---------- Textauszug
Ein Zweckbündnis mit einer autoritären Erdogan-Regierung verschärft die humanitäre Notlage in Syrien
Kann ein Deal mit dem türkischen Ministerpräsidenten, dem Oppositionelle im eigenen Land vorwerfen gerade einen „Palastputsch“ durchzuführen, die größte humanitäre Katastrophe nach dem 2. Weltkrieg, die sich gerade in Syrien und Irak abspielt, lindern? „Das Schicksal der Millionen Flüchtlinge‘“, so Martin Glasenapp, von medico-international, „steht leider nicht im Mittelpunkt der geostrategischen Überlegungen, die ein Ende des Friedensprozesses in der Türkei dulden.“ Vielmehr handele es sich um den Versuch, das Problem des IS militärisch zu lösen, um den Preis der Duldung zunehmend autoritärer Regime wie jetzt in der Türkei, so Glasenapp. „Die Missachtung der Menschenrechte und der Demokratie wird auf Dauer das Problem vor Ort verschärfen“, so der medico-Referent.
Die Situation der Flüchtlinge ist nahezu unerträglich geworden
Die Auswirkungen für die yezidischen und kurdischen Bewohner und Flüchtlinge, die sich in der von der Türkei bombardierten Zone aufhalten, sind beträchtlich. Denn offensichtlich will die türkische Regierung weitere kurdische militärische Erfolge verhindern. Zeitgleich mit der dritten Angriffswelle der türkischen Luftwaffe auf Camps der PKK entlang der türkisch-irakischen Grenze am letzten Wochenende befreiten PKK-Einheiten zusammen mit yezidischen Selbstverteidigungsgruppen die Kleinstadt Bara westlich vom Shingal-Gebirge von IS-Terroristen. Gleiches gilt auch für Syrien. Zeitgleich mit dem Beschuss von Grenzposten kurdischer YPG-Einheiten und arabischer FSA-Gruppen durch die türkische Artillerie westlich von Kobane, konnten beide Gruppen mit US-amerikanischer Luftunterstützung den IS aus der arabischen Kleinstadt Sarrin östlich des Euphrat in Zentralsyrien vertreiben. Das syrisch-kurdische Kobane wurde sofort nach dem Anschlag von Suruc seitens der Türkei mit einer militärischen Abriegelung der türkischen Grenze nach Rojava versehen, obwohl der mutmaßliche IS-Attentäter nicht aus Syrien, sondern aus der IS-Hochburg Adiyaman in der Südwest-Türkei kam. Zudem sind Helfer, mit denen auch medico zusammenarbeitet, um Hilfsgüter nach Kobane zu bringen, akut von der politischen Verfolgungswelle in der Türkei bedroht. Die Pläne der türkischen Regierung, anderthalb Millionen Flüchtlinge in eine von ihr kontrollierte Zone in Syrien zu verlagern, spricht zudem Bände, „wie die Lösung des Flüchtlingsproblems in einer autoritären Ordnung aussehen soll“, so Glasenapp. Es gehe nicht an, dass Europa und Deutschland dabei stillschweigend zuschauen, in der Hoffnung, so das auf Dauer gestellte Flüchtlingsproblem zu lösen, kritisiert der medico-Nahostreferent. Viele internationale Hilfsorganisationen versuchen seit mehr als drei Jahren mit lokalen Partnern die syrische und kurdische Demokratiebewegung zu unterstützen. Sie versorgen Flüchtlinge im Libanon und in Syrien mit humanitärer Hilfe und beteiligen sich an dem sozialmedizinischen Wiederaufbau in Kobane.
--------------------
---------- Datenauszüge
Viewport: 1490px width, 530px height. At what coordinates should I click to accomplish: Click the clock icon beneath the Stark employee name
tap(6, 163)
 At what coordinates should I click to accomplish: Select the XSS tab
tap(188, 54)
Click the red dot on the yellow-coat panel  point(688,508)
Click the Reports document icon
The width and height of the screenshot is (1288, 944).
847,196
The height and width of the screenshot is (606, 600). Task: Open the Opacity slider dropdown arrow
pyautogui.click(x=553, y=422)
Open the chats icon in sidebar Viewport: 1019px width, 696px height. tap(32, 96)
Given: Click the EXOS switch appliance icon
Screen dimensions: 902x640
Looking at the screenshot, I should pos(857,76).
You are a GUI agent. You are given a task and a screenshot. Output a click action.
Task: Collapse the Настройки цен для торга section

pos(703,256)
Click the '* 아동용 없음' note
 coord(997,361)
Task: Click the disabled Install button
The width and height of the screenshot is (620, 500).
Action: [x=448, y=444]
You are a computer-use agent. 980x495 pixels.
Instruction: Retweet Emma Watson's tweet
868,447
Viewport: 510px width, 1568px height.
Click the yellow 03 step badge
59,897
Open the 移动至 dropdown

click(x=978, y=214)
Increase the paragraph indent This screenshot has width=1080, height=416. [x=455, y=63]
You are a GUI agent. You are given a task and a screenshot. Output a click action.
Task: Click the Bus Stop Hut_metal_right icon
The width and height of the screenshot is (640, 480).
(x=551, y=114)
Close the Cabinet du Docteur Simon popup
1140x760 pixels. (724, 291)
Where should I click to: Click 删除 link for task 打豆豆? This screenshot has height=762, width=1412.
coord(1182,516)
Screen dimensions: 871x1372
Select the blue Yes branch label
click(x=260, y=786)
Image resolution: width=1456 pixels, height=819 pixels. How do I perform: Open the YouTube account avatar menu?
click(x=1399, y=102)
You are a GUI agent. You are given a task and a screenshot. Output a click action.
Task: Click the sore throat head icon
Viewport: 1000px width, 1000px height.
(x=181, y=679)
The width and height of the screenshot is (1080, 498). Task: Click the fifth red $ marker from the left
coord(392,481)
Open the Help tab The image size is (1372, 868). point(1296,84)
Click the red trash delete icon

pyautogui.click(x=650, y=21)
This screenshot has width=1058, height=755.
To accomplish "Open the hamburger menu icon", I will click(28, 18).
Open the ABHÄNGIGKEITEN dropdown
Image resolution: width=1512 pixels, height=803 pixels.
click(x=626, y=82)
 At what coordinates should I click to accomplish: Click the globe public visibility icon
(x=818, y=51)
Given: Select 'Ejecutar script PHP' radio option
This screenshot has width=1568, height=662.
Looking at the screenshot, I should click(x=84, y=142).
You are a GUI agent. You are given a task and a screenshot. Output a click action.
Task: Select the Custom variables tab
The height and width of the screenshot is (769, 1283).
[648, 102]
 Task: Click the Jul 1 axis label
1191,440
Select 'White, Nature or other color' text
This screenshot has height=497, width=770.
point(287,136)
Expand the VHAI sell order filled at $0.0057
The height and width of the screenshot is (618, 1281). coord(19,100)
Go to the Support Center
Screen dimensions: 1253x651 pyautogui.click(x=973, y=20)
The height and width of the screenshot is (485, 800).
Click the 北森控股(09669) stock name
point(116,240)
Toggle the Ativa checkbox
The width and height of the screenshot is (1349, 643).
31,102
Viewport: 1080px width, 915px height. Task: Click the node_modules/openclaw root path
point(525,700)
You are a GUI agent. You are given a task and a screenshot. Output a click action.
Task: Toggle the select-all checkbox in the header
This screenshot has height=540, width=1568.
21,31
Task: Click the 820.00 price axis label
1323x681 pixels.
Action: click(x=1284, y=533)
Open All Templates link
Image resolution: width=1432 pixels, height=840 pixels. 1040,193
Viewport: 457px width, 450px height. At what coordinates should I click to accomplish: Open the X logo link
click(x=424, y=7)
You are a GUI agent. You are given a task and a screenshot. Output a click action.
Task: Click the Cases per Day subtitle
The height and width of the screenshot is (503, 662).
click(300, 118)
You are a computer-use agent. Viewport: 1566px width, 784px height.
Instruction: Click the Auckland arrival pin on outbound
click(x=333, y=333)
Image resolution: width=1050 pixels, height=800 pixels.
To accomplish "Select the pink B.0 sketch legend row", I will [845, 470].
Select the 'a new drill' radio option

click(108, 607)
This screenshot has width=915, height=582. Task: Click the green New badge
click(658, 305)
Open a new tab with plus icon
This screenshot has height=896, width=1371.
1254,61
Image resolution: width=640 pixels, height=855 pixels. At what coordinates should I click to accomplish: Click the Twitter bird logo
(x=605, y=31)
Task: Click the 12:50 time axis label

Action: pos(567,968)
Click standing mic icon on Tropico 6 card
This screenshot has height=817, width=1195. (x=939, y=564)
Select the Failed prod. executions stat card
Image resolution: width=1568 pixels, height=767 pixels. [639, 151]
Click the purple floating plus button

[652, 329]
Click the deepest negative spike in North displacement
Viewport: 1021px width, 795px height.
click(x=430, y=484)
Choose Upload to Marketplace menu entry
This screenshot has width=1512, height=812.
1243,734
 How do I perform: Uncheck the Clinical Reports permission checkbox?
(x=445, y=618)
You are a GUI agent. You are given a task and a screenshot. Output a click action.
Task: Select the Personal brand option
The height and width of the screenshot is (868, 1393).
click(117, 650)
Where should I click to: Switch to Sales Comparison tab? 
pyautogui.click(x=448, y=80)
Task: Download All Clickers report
--------------------
_Arbeitsauftrag A_. Gib aus dem Text über die Notlage in Syrien den Abschnitt wortgetreu wieder, der mit den Worten „Ein Zweckbündnis mit“ anfängt und mit „so der medico-Referent.“ aufhört.
_Arbeitsauftrag B_. Wie viele Flüchtlinge will die türkische Regierung laut dem Text über die Notlage in Syrien in eine von ihr kontrollierte Zone in Syrien verlagern?
_Arbeitsauftrag C_. Schreib den Text über die Notlage in Syrien nach seinem letzten Satz weiter.
Die Daten stammen aus einer anderen Quelle.

_Deine Antwort A_.
Ein Zweckbündnis mit einer autoritären Erdogan-Regierung verschärft die humanitäre Notlage in Syrien
Kann ein Deal mit dem türkischen Ministerpräsidenten, dem Oppositionelle im eigenen Land vorwerfen gerade einen „Palastputsch“ durchzuführen, die größte humanitäre Katastrophe nach dem 2. Weltkrieg, die sich gerade in Syrien und Irak abspielt, lindern? „Das Schicksal der Millionen Flüchtlinge‘“, so Martin Glasenapp, von medico-international, „steht leider nicht im Mittelpunkt der geostrategischen Überlegungen, die ein Ende des Friedensprozesses in der Türkei dulden.“ Vielmehr handele es sich um den Versuch, das Problem des IS militärisch zu lösen, um den Preis der Duldung zunehmend autoritärer Regime wie jetzt in der Türkei, so Glasenapp. „Die Missachtung der Menschenrechte und der Demokratie wird auf Dauer das Problem vor Ort verschärfen“, so der medico-Referent.

_Deine Antwort B_. Anderthalb Millionen.

_Deine Antwort C_.
Der türkisch-kurdische „Friedensprozess“ war unlängst gescheitert
Den ohnehin nur noch auf dem Papier bestehenden „Friedensprozess“ mit der PKK kündigte Erdoğan nicht erst gestern auf, sondern spätestens mit der verweigerten Anteilnahme für die 32 Opfer des Terroranschlages in Suruç vom 20. Juli. Fast die gesamte AKP-Führung spuckte den Opfern und ihren Angehörigen förmlich ins Gesicht, als sie ihnen jede öffentliche Anteilnahme, jede angemessene Würdigung und auch jeden politischen Respekt versagte. Die Opfer von Suruç waren jung, viele von ihnen Studenten. Sie waren Kurdinnen oder Alevitinnen und sie waren links – sie galten als „die Kinder des Gezi-Parks“, wie eine Überlebende des Massakers sagte. Sie wollten im kurdischen Kobane in Syrien helfen, einen Kinderpark aufzubauen und einen Wald der „Solidarität“ zu pflanzen. Hier liegt die Scheidelinie zwischen dem neuen religiösen Autoritarismus und der Möglichkeit einer demokratischen Zukunft in der Türkei. Nicht zufällig ist diese Hoffnung mit dem Beispiel Kobane verbunden, nicht zufällig ist diese Perspektive eine grenzüberschreitende.